Predictive artificial intelligence (AI) models enhance clinical workflows with applications such as prognostication and decision support, yet suffer from postdeployment performance challenges due to dataset shifts. Regulatory guidelines emphasize the need for continuous monitoring, but actionable strategies are lacking. A significant issue is postdeployment assessment of predictive AI models due to confounding medical interventions where effective interventions modify outcomes, introducing bias into performance assessment. This can falsely suggest model decay, leading to unwarranted updates or decommissioning, harming clinical outcomes. Proposed solutions include withholding model outputs, monitoring outcomes as surrogates, or including clinician interventions in models, each with ethical or practical limitations. The lack of effective solutions for this problem can lead to an abundance of models that cannot be later evaluated, tuned, or withdrawn if they become ineffective, leading to patient harm. Advanced causal modeling to assess counterfactual outcomes may offer a reliable validation method. Until effective methods for postdeployment monitoring of predictive models are developed and validated, decisions on model updates should consider the causal pathways and be evidence based, ensuring the sustained utility of AI models in dynamic clinical environments.

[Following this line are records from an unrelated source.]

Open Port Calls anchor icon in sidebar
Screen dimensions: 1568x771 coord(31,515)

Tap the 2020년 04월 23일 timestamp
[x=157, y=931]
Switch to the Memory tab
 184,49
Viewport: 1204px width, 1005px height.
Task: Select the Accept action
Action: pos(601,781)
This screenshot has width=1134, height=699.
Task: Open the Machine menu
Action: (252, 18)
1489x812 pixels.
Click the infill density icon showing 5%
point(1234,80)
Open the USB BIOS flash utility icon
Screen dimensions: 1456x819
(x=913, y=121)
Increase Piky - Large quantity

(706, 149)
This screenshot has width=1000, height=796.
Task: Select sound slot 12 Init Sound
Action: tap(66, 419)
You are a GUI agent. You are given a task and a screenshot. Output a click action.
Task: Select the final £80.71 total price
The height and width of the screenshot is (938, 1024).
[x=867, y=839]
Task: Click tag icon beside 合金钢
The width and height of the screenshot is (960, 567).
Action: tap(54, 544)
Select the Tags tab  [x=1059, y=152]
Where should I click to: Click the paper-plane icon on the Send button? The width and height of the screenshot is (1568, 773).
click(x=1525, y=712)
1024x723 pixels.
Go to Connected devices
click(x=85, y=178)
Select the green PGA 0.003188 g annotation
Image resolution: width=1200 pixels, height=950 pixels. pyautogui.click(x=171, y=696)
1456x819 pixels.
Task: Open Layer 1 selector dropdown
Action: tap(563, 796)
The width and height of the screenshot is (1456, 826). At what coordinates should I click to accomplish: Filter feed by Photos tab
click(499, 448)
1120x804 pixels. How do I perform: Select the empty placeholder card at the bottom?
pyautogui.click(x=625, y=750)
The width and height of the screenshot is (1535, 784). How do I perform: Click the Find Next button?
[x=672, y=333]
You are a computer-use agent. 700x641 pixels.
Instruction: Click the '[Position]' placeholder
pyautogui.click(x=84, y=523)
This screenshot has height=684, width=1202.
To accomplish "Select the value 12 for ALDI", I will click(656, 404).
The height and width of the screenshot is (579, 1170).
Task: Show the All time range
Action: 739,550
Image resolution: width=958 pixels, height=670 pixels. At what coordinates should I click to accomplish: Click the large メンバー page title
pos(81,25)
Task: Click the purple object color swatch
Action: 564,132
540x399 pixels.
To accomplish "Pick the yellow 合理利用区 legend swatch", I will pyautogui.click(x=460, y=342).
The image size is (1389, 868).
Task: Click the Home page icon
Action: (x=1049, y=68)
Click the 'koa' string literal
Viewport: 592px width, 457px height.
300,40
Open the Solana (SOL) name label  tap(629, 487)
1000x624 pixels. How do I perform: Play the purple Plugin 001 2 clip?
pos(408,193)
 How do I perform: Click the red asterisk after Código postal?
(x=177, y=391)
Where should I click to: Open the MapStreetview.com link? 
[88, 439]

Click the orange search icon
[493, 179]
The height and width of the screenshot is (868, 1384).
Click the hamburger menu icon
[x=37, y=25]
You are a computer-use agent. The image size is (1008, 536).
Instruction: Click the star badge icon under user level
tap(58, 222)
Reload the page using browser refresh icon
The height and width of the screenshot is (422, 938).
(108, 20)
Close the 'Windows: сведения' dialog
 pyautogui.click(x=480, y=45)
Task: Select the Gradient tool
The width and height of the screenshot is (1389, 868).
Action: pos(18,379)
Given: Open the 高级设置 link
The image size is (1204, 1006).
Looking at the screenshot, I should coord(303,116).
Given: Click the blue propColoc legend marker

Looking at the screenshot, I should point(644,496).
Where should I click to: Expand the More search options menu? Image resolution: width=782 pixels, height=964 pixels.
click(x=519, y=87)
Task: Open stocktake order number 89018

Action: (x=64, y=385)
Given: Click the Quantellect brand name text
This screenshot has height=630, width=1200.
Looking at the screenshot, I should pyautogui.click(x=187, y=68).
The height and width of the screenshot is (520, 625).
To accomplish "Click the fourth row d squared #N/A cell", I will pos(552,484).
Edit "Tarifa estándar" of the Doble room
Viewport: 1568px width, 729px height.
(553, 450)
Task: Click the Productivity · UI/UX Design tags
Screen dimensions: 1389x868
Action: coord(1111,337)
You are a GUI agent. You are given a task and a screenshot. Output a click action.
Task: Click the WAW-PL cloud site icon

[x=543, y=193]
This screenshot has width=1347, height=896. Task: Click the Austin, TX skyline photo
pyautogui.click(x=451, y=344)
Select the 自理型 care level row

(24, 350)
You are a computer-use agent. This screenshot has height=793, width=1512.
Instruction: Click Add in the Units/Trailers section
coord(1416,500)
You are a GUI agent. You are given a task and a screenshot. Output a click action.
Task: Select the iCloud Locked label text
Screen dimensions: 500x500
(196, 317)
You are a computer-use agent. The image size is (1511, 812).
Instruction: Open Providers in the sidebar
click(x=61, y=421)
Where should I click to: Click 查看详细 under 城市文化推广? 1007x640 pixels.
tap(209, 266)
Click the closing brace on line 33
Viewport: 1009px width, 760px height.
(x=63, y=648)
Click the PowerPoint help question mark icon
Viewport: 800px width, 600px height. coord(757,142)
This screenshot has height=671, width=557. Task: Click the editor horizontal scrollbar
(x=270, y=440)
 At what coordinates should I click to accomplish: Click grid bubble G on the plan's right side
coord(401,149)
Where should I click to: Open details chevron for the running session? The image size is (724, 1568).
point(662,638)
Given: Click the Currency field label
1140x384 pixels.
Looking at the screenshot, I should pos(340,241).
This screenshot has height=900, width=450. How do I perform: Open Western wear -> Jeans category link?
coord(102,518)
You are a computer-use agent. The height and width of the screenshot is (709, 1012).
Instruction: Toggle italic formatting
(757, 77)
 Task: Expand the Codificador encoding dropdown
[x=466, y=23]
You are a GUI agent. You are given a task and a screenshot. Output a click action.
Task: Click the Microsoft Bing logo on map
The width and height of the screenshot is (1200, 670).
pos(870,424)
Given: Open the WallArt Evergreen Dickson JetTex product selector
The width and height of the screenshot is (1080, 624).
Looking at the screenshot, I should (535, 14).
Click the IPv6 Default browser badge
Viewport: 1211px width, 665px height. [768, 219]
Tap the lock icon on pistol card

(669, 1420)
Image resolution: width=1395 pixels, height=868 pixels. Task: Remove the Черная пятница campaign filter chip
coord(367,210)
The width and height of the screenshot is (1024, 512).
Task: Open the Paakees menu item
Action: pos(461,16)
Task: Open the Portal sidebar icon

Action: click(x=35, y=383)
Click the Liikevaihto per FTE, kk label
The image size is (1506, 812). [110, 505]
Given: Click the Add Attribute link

预测性人工智能(AI)模型通过诸如预后预测和决策支持等应用增强了临床工作流程,但由于数据集的变化,在部署后仍面临性能挑战。监管指南强调持续监测的必要性,但缺乏可行的策略。一个重要问题是预测性AI模型的部署后评估,因为有效的医疗干预会改变结果,从而在性能评估中引入偏差,这是一种混淆的医疗干预。这可能会错误地表明模型衰退,导致不必要的更新或停用,损害临床结果。提出的解决方案包括保留模型输出、将结果作为替代指标进行监测,或在模型中纳入临床医生的干预措施,但每种方法都有伦理或实际限制。对于这个问题缺乏有效的解决方案可能会导致大量模型在变得无效后无法进行评估、调整或撤回,从而对患者造成伤害。用于评估反事实结果的高级因果建模可能提供一种可靠的验证方法。在开发和验证预测模型部署后监测的有效方法之前,关于模型更新的决策应考虑因果路径并以证据为基础,确保AI模型在动态临床环境中的持续效用。